## Data for processing

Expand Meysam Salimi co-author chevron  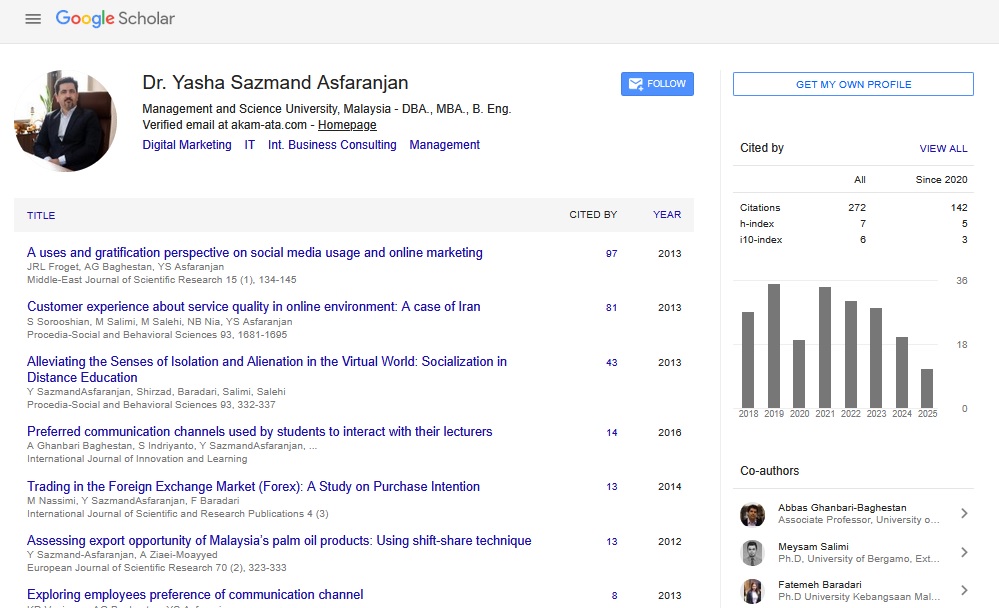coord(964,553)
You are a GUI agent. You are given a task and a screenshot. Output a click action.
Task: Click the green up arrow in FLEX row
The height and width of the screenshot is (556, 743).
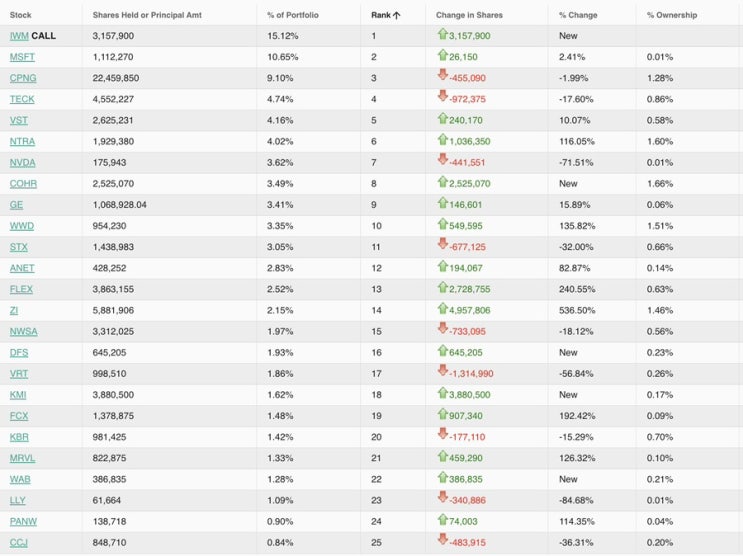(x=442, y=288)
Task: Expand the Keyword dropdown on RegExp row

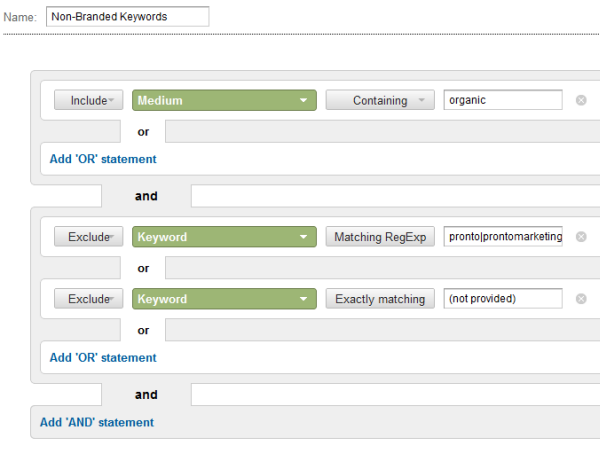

## Work instructions
Could you repeat word for word only the lines from the one that contains "The height and" through the end of the listing, leaving out the pictures?

## Response to this task
The height and width of the screenshot is (556, 743).
(x=442, y=288)
Task: Expand the Keyword dropdown on RegExp row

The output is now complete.